I nostri istituti sono ancora fedeli a quest’opera originaria? Anche se facciamo fatica da qualche parte io risponderei a questa domanda con un sí. Con semplicità e con umiltà dobbiamo dire che stiamo camminando anche se il tempo magari ti logora un pochino.  Con verità possiamo dire che Il Signore continua a benedire questi Istituti perché siamo fondati e formati da dei grandi che ricordiamo in questo santuario.

Il mondo è fondato su pilastri e questi pilastri sono i santi, le persone buone, le persone vere che nella vita di ogni giorno costruiscono la storia. Noi ricordiamo l’Allamano, il Camisassa e tanti fratelli e sorelle che sono morti dando la vita per la missione. 

Che bello che in questa eucaristia inviamo a Suor Francesca in Mongolia. Gesù ci ha voluti missionari; l’Allamano e il Camisassa sono stati missionari; noi continuiamo a inviare missionari: questa missione è una missione vera, autentica, di Istituto, di comunione. Le difficoltà non mancheranno perché fanno parte della vita, ma quello che conta è l’amore al Signore e quell’autenticità di vita che abbiamo imparato dai nostri grandi.

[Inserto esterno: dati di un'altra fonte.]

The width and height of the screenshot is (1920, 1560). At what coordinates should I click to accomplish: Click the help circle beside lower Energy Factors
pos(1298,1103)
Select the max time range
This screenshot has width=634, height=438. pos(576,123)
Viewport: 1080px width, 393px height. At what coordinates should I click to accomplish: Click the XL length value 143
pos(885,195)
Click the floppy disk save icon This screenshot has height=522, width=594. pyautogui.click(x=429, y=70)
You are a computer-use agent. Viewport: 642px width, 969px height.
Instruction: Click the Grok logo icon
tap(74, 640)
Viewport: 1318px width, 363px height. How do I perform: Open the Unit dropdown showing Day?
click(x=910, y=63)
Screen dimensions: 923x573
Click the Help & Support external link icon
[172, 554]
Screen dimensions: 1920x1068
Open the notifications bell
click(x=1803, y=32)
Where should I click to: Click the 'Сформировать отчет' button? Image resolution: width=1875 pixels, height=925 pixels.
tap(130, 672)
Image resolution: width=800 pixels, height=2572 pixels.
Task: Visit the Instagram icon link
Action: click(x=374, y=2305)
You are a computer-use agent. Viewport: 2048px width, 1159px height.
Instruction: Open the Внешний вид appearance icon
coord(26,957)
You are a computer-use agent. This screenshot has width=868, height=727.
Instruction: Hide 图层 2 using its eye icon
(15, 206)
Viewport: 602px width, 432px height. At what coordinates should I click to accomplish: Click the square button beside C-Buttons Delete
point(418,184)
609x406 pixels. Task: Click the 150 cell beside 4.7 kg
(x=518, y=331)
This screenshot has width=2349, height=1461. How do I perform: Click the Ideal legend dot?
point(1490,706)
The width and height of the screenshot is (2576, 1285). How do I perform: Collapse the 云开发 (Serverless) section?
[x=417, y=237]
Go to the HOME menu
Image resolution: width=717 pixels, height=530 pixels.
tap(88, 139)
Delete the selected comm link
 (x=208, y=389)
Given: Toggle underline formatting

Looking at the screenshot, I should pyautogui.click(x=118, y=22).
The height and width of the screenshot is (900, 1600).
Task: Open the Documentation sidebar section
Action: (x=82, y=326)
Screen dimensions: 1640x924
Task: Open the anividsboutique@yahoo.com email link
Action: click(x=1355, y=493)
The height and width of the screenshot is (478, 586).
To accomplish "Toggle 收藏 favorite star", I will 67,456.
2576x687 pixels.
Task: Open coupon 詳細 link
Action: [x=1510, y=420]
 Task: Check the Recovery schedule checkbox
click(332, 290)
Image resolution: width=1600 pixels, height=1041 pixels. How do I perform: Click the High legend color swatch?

Continuiamo ad ascoltare le parole dell’Allamano sul Camisassa: “Se abbiamo fatto qualcosa di buono è appunto perché eravamo tanto diversi. Se fossimo stati uguali non avremmo visto i difetti l’uno dell’altro e avremmo fatto molti sbagli di più”. Noi parliamo tanto di interculturalità e diversità, ma che fatica che facciamo spesso per accettarla, questi già allora la vivevano.

Poi ancora: “Tocca a me fare i suoi elogi: era sempre intento a sacrificarsi pur di risparmiare me; aveva l’arte di nascondersi e possedeva la vera umiltà. Egli viveva per voi e per le missioni”. Oggi, quando tutti vogliono apparire, vediamo che nascondendosi, come fece il Camisassa, si continua a vivere per cent’anni nella storia di un Istituto. 

L’Allamano, dando l’annuncio della morte del Camisassa, dice una cosa importante che può anche aiutarci nella nostra vita: “fino all’ultima ora, pur essendo ammalato, il Camisassa continuava a pensare, a pregare e a parlare degli Istituti”. Il suo amore è tutto descritto in questi tre verbi. 

Oggi questi Istituti che loro due hanno pensato e sognato insieme esistono ancora e mandano ancora delle persone. Che bella questa continuità, che bella questa catena d’amore che va avanti, perché la storia non la fanno i grandi e i potenti, non la fanno neanche i cattivi anche se poi subiamo le conseguenze delle loro azioni, ma la fanno i buoni, quelli che rimangono per l’eternità perché il loro ricordo rimane per sempre. 

*Stefano Camerlengo è Superiore Generale dei Missionari della Consolata. Testo dell'omelia tenuta nel Santuario della Consolata in occasione della celebrazione del centenario della morte del canonico Camisassa.